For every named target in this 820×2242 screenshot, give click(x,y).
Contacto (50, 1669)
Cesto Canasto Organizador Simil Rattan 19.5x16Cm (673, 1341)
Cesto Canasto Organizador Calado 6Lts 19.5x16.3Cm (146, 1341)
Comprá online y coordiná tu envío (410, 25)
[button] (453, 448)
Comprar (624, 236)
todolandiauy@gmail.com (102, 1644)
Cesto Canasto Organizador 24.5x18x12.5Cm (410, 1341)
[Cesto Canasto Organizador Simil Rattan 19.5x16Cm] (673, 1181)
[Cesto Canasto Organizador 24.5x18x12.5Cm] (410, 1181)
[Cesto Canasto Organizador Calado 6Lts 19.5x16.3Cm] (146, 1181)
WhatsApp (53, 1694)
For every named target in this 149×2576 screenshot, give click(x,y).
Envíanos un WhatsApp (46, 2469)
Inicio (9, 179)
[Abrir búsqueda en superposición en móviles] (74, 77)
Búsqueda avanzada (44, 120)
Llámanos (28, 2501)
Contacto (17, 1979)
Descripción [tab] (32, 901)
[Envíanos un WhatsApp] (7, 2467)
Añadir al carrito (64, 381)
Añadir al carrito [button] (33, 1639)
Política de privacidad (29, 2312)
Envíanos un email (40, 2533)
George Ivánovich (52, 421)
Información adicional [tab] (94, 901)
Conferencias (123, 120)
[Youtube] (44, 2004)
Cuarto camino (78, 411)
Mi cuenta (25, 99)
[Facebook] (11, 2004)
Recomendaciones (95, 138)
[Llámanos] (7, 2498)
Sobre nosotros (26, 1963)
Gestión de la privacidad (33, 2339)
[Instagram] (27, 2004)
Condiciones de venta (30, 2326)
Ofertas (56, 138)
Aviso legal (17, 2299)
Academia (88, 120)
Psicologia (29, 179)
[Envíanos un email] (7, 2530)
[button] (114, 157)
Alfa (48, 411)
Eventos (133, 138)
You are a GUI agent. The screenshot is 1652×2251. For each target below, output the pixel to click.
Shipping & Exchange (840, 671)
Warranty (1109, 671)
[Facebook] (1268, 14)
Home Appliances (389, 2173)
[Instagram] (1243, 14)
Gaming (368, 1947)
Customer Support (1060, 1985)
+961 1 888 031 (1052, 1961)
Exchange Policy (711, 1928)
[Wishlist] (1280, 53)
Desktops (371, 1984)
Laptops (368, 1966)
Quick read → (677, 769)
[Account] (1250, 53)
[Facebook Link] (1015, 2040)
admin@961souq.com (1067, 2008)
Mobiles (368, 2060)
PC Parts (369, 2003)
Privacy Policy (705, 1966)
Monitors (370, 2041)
════════════════
### What is being asked
Your task is to retype the records above exactly.

### Answer for this exercise
For every named target in this 820×2242 screenshot, give click(x,y).
Contacto (50, 1669)
Cesto Canasto Organizador Simil Rattan 19.5x16Cm (673, 1341)
Cesto Canasto Organizador Calado 6Lts 19.5x16.3Cm (146, 1341)
Comprá online y coordiná tu envío (410, 25)
[button] (453, 448)
Comprar (624, 236)
todolandiauy@gmail.com (102, 1644)
Cesto Canasto Organizador 24.5x18x12.5Cm (410, 1341)
[Cesto Canasto Organizador Simil Rattan 19.5x16Cm] (673, 1181)
[Cesto Canasto Organizador 24.5x18x12.5Cm] (410, 1181)
[Cesto Canasto Organizador Calado 6Lts 19.5x16.3Cm] (146, 1181)
WhatsApp (53, 1694)
For every named target in this 149×2576 screenshot, give click(x,y).
Envíanos un WhatsApp (46, 2469)
Inicio (9, 179)
[Abrir búsqueda en superposición en móviles] (74, 77)
Búsqueda avanzada (44, 120)
Llámanos (28, 2501)
Contacto (17, 1979)
Descripción [tab] (32, 901)
[Envíanos un WhatsApp] (7, 2467)
Añadir al carrito (64, 381)
Añadir al carrito [button] (33, 1639)
Política de privacidad (29, 2312)
Envíanos un email (40, 2533)
George Ivánovich (52, 421)
Información adicional [tab] (94, 901)
Conferencias (123, 120)
[Youtube] (44, 2004)
Cuarto camino (78, 411)
Mi cuenta (25, 99)
[Facebook] (11, 2004)
Recomendaciones (95, 138)
[Llámanos] (7, 2498)
Sobre nosotros (26, 1963)
Gestión de la privacidad (33, 2339)
[Instagram] (27, 2004)
Condiciones de venta (30, 2326)
Ofertas (56, 138)
Aviso legal (17, 2299)
Academia (88, 120)
Psicologia (29, 179)
[Envíanos un email] (7, 2530)
[button] (114, 157)
Alfa (48, 411)
Eventos (133, 138)
You are a GUI agent. The screenshot is 1652×2251. For each target below, output the pixel to click.
Shipping & Exchange (840, 671)
Warranty (1109, 671)
[Facebook] (1268, 14)
Home Appliances (389, 2173)
[Instagram] (1243, 14)
Gaming (368, 1947)
Customer Support (1060, 1985)
+961 1 888 031 (1052, 1961)
Exchange Policy (711, 1928)
[Wishlist] (1280, 53)
Desktops (371, 1984)
Laptops (368, 1966)
Quick read → (677, 769)
[Account] (1250, 53)
[Facebook Link] (1015, 2040)
admin@961souq.com (1067, 2008)
Mobiles (368, 2060)
PC Parts (369, 2003)
Privacy Policy (705, 1966)
Monitors (370, 2041)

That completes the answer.